Now Aunt Amy was probably the most conceited woman in Polchester. There is of course ordinary human conceit, of which every living being has his or her share. I am not speaking of that; Miss Amy Trefusis might be said to be fanatically conceited.

Although she was now a really plain elderly woman it is possible that when she was a little girl she was pretty. In any case, it is certain that she was spoiled when she was a little girl, and because she was delicate and selfish she received a good deal more attention and obedience from weak and vacillating elders than she deserved.

After her growing up she had a year or two of moderate looks and she received, during this period, several proposals; these she refused because they were not good enough and something better must be coming very shortly, but what really came very shortly was middle-age, and it came of course entirely unperceived by the lady. She dressed and behaved as though she were still twenty, although her brother Samuel tried to laugh her out of such absurdities. But no sister ever pays attention to a brother on such matters, and Aunt Amy wore coloured ribbons and went to balls and made eyes behind her fan for season after season. Then as time passed she was compelled by her mirror to realise that she was not quite so young as she had once been, so she hurriedly invented a thrilling past history for herself, alluding to affair after affair that had come to nothing only because she herself had ruthlessly slain them, and dressing herself more reasonably, but with little signs and hints, in the shape of chains and coloured bows and rings, that she could still be young if she so pleased, and that she was open to offers, although she could not promise them much encouragement.

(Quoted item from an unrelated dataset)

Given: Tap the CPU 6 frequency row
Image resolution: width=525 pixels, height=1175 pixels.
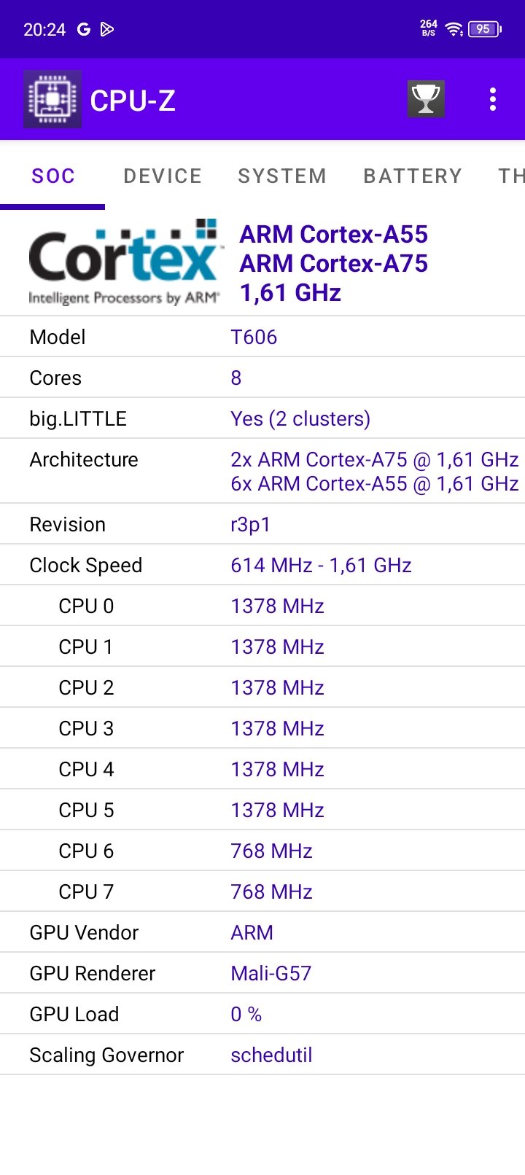Looking at the screenshot, I should pos(263,851).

She liked the society of Canons, and was to be seen a great deal with old Canon Borlase, who was as great a flirt as he was an egotist, so that it did not matter to him in the least with whom he flirted, and sat at the feet of old Canon Morpheu, who was so crazy about the discoveries that he had made in the life of Ezekiel that it was quite immaterial to him to whom he explained them.

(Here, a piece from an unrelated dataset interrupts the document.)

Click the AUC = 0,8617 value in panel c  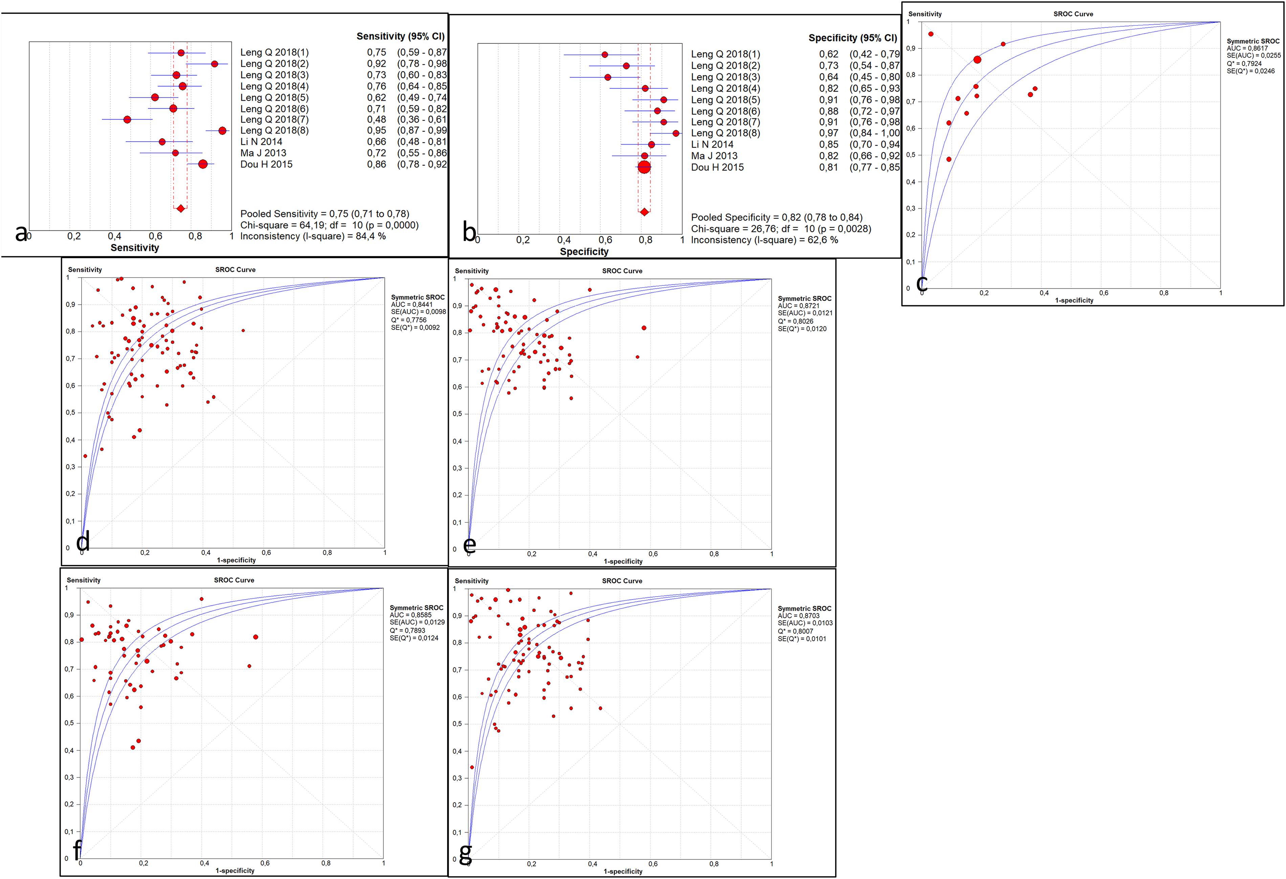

She descended from these clerical flights into the bosom of family life with some natural discontent. Her brother Samuel she had always disliked because he laughed at her; her sister she did not care for because she was very innocently, poor lady, flaunting her superior married state; and her brother-in-law she did not like because he always behaved as though she were one of a vast public of elderly ladies who were useful for helping in clerical displays, but were otherwise non-existent. Then she hated children, so that she really often wondered why she continued to live with her brother-in-law, but it was cheap, comfortable and safe, and although she assured herself and everyone else that there were countless homes wildly eager to receive her, it was perhaps just as well not to put their eagerness too abruptly to the test.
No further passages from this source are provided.